## Description of the task
Rewrite every line of the records below as a Markdown table with the columns "Row" and "Line". Number each non-blank line in order, skip blank lines, and leave the pictures out.

**** Record set ****

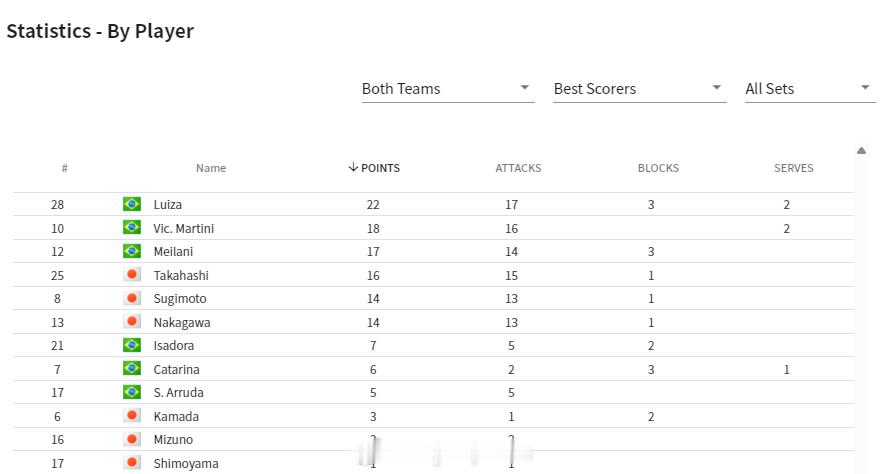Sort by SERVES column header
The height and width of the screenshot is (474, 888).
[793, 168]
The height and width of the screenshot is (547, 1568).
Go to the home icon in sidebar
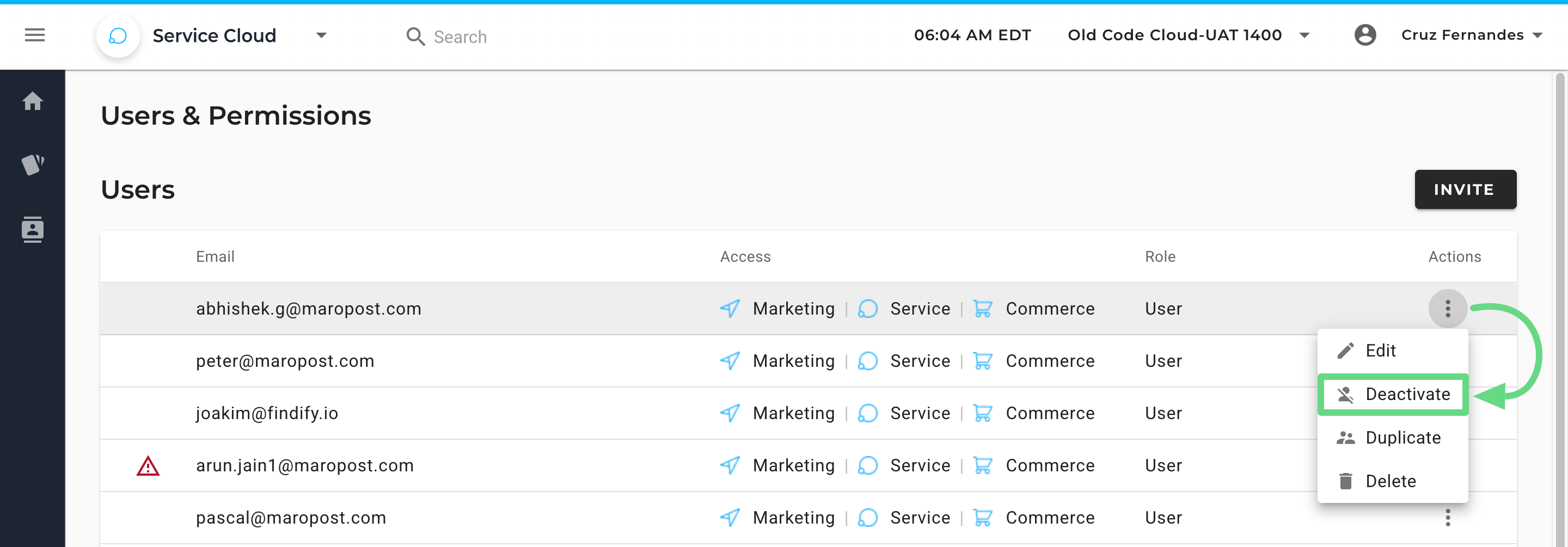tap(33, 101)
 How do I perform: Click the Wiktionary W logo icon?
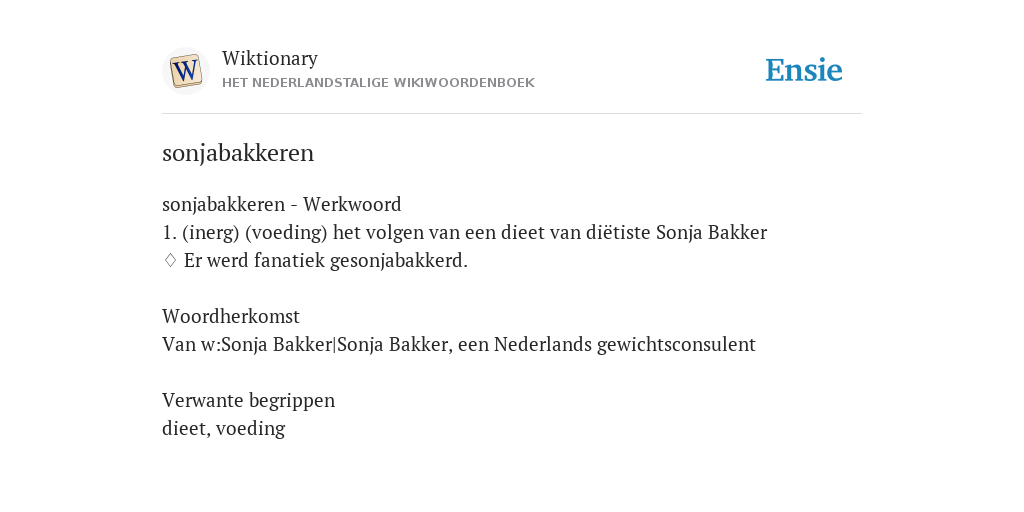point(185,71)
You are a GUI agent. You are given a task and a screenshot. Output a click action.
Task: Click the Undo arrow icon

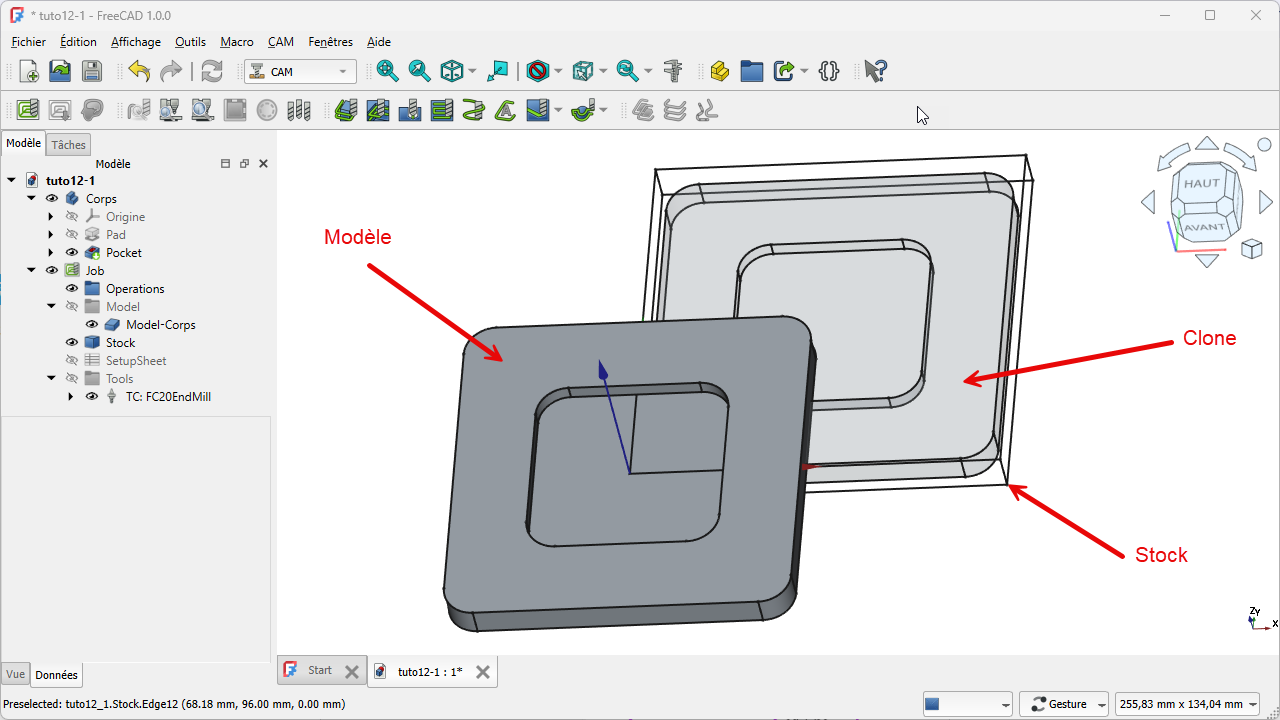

****

## Finished task
| Row | Line |
|---|---|
| 1 | Sort by SERVES column header |
| 2 | The height and width of the screenshot is (474, 888). |
| 3 | [793, 168] |
| 4 | The height and width of the screenshot is (547, 1568). |
| 5 | Go to the home icon in sidebar |
| 6 | tap(33, 101) |
| 7 |  How do I perform: Click the Wiktionary W logo icon? |
| 8 | point(185,71) |
| 9 | You are a GUI agent. You are given a task and a screenshot. Output a click action. |
| 10 | Task: Click the Undo arrow icon |